Collected data:

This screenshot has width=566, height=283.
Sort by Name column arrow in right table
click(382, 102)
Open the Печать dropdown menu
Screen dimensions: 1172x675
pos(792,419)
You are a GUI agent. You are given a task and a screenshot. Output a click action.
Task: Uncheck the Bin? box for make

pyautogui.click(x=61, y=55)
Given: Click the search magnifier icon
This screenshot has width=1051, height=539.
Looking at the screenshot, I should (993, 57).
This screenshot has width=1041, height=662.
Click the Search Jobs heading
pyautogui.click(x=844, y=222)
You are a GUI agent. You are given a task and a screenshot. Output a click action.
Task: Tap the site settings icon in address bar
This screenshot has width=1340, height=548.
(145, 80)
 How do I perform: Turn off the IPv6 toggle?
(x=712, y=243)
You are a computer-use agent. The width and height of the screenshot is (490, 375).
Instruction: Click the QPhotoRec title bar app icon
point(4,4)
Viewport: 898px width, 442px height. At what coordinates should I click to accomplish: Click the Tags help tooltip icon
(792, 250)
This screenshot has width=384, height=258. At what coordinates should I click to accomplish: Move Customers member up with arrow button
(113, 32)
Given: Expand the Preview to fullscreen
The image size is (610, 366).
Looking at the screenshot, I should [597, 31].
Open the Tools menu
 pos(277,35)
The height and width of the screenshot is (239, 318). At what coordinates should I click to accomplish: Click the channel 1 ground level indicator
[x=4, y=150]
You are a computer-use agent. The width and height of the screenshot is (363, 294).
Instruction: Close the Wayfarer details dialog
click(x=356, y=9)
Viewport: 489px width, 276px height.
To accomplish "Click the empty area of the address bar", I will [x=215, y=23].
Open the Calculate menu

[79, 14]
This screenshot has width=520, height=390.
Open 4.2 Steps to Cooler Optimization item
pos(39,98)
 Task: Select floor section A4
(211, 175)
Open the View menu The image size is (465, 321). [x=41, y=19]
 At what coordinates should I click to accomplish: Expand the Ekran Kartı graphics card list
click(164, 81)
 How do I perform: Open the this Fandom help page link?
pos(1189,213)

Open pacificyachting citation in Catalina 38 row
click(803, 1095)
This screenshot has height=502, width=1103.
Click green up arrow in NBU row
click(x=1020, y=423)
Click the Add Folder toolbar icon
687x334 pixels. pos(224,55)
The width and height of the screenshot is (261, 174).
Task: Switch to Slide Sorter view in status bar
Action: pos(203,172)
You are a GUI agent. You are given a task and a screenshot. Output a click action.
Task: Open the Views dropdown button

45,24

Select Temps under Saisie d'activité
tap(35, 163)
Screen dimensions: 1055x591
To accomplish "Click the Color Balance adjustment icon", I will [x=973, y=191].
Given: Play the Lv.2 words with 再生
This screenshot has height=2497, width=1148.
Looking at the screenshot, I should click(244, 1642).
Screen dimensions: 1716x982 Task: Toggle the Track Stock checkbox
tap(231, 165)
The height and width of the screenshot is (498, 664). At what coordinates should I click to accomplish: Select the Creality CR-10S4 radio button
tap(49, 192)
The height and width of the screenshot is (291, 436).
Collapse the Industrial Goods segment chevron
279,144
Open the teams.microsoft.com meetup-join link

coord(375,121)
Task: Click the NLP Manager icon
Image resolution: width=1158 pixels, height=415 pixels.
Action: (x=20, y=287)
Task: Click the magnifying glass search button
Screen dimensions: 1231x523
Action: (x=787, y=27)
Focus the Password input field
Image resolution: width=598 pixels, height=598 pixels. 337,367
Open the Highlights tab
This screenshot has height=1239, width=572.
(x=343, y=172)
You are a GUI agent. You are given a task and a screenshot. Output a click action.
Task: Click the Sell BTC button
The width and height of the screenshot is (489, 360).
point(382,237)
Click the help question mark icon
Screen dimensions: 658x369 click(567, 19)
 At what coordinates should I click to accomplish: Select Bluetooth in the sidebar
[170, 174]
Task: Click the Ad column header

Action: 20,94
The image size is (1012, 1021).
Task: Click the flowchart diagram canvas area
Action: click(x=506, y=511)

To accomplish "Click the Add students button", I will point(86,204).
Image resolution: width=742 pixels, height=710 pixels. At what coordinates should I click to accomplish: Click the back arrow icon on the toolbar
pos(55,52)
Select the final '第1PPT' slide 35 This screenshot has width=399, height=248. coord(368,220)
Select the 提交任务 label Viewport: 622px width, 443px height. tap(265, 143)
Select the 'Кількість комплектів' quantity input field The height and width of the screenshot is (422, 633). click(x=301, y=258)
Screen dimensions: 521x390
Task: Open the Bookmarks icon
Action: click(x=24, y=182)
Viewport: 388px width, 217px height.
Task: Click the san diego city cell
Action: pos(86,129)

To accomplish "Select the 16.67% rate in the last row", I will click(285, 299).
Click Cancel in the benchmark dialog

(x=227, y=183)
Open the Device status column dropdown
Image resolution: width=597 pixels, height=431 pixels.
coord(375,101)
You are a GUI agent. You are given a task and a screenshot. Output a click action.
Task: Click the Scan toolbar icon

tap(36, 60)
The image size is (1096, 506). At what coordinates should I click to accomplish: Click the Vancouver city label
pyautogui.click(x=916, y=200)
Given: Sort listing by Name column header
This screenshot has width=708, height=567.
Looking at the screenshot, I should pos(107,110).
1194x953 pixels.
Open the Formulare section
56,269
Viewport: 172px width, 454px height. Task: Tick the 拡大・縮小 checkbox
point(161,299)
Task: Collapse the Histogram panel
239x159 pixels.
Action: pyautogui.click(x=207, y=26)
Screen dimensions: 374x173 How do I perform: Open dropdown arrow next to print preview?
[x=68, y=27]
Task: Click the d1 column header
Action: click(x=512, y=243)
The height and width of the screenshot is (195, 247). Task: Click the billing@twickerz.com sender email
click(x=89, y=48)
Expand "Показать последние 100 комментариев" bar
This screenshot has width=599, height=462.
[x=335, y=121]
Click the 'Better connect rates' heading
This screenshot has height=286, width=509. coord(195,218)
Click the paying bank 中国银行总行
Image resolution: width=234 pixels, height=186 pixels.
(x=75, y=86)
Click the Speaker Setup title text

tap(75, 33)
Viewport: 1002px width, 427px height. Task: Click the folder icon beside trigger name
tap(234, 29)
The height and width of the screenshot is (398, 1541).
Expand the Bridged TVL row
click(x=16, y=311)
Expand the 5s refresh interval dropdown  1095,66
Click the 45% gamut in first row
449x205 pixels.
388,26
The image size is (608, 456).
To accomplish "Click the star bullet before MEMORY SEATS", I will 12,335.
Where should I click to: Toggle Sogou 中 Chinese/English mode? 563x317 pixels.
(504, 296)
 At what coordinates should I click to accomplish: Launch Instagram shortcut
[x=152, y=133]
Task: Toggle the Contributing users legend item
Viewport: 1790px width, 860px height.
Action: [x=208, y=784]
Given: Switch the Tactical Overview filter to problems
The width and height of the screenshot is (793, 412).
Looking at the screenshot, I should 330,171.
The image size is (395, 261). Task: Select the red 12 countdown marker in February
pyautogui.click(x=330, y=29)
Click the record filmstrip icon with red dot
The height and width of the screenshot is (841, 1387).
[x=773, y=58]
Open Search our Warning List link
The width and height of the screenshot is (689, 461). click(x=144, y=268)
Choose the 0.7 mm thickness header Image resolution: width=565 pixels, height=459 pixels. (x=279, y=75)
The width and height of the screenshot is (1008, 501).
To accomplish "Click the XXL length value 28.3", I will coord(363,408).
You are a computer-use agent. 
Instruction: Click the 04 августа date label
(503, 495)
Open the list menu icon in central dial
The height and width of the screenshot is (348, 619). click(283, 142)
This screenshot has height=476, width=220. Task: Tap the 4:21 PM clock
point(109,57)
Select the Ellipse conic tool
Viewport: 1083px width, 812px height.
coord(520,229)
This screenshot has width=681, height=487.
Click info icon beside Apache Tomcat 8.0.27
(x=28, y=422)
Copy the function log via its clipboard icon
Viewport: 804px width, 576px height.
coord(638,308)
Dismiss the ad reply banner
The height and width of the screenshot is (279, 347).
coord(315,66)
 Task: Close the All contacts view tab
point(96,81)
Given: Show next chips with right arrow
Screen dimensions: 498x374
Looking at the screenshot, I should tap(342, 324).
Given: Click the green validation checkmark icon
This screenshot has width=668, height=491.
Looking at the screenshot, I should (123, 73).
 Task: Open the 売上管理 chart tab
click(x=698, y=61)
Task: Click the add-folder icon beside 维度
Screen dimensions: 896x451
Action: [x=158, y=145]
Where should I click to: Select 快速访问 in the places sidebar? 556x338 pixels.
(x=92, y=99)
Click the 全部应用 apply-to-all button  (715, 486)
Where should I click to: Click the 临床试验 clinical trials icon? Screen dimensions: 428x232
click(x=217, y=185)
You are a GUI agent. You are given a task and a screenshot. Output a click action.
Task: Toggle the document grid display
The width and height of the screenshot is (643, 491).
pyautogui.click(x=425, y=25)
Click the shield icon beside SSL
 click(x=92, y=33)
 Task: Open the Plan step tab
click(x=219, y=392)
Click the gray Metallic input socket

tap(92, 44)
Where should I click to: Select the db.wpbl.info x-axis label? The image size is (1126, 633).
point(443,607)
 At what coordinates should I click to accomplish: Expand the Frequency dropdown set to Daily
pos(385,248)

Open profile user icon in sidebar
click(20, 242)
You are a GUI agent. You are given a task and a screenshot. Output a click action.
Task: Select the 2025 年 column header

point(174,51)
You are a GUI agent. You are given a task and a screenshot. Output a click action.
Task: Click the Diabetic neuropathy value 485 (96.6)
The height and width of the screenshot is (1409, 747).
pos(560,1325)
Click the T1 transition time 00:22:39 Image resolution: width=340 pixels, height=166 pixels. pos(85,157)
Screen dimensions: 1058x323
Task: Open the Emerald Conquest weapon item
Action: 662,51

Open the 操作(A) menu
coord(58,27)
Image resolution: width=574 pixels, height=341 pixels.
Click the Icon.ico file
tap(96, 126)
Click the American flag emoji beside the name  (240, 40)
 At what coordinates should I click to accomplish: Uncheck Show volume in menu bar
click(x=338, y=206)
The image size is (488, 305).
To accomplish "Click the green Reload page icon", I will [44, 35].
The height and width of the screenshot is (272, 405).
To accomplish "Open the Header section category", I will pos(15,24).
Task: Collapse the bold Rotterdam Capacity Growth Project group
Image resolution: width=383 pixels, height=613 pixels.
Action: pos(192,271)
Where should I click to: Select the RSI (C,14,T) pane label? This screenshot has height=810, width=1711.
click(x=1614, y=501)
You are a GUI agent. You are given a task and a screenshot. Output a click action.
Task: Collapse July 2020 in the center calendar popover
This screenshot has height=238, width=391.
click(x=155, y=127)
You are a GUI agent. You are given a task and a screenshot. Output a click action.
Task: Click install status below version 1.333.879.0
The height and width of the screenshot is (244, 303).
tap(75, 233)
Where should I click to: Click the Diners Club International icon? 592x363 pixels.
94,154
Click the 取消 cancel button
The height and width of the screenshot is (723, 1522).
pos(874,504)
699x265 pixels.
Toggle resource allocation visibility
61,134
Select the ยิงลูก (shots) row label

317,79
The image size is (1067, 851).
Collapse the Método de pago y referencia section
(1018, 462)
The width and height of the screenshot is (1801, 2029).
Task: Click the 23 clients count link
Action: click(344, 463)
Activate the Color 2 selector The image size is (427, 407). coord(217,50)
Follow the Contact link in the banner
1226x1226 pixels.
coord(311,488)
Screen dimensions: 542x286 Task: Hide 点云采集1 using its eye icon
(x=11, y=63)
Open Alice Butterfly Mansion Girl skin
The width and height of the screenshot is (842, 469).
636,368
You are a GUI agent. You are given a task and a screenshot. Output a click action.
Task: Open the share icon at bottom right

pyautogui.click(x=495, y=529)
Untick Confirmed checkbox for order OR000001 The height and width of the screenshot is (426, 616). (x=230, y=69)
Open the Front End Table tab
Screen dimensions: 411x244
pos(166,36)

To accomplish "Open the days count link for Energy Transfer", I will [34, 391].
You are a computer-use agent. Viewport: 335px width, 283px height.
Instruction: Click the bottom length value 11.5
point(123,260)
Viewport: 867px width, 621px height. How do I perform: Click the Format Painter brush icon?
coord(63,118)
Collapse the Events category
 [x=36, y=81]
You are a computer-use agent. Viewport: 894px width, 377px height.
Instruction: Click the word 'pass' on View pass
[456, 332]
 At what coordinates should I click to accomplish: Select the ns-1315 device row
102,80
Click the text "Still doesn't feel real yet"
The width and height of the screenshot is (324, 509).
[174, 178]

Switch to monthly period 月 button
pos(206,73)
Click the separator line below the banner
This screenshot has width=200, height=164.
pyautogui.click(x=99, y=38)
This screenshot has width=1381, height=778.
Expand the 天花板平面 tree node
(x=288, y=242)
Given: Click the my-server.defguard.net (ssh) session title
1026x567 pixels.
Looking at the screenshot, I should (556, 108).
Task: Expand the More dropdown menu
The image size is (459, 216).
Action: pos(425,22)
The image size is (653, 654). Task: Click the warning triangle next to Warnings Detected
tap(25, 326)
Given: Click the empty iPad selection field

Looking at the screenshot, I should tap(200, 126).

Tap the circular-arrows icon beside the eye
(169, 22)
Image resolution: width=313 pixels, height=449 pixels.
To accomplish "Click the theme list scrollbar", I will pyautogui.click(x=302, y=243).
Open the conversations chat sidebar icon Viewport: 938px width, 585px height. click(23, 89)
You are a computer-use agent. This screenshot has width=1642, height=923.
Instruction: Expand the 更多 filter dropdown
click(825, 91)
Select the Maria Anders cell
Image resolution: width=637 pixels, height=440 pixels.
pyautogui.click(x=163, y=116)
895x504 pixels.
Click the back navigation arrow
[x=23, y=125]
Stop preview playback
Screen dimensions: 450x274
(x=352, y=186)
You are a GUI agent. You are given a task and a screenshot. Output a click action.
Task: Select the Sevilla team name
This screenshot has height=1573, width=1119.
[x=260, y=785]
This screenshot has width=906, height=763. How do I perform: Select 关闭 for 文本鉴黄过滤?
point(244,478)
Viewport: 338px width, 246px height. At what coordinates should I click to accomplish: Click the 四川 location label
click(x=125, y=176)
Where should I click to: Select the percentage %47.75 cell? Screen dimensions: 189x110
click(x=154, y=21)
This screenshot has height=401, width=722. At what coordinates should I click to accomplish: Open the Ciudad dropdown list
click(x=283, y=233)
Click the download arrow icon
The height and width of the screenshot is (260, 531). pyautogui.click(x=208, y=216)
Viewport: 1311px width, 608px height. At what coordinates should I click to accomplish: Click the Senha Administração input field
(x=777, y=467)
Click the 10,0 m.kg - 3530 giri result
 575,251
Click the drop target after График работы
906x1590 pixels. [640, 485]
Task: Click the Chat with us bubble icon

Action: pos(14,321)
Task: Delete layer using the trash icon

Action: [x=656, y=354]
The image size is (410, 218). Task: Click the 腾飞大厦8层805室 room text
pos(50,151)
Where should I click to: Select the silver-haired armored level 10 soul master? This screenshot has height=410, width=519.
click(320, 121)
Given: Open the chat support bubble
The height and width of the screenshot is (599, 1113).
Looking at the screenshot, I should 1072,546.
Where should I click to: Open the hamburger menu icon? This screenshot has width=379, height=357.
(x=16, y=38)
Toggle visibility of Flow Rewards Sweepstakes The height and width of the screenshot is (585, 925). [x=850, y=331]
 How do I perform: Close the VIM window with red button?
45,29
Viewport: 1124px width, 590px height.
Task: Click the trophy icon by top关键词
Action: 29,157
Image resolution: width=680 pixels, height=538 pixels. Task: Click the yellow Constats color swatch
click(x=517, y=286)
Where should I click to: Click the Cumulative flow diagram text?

- _WORK ORDER_
Could you repeat exactly the lines above from the line with "Open the list menu icon in central dial" up to and including the line with "Given: Click the green", and only those?

- _WRITTEN SOLUTION_
Open the list menu icon in central dial
The height and width of the screenshot is (348, 619). click(283, 142)
This screenshot has height=476, width=220. Task: Tap the 4:21 PM clock
point(109,57)
Select the Ellipse conic tool
Viewport: 1083px width, 812px height.
coord(520,229)
This screenshot has width=681, height=487.
Click info icon beside Apache Tomcat 8.0.27
(x=28, y=422)
Copy the function log via its clipboard icon
Viewport: 804px width, 576px height.
coord(638,308)
Dismiss the ad reply banner
The height and width of the screenshot is (279, 347).
coord(315,66)
 Task: Close the All contacts view tab
point(96,81)
Given: Show next chips with right arrow
Screen dimensions: 498x374
Looking at the screenshot, I should tap(342, 324).
Given: Click the green validation checkmark icon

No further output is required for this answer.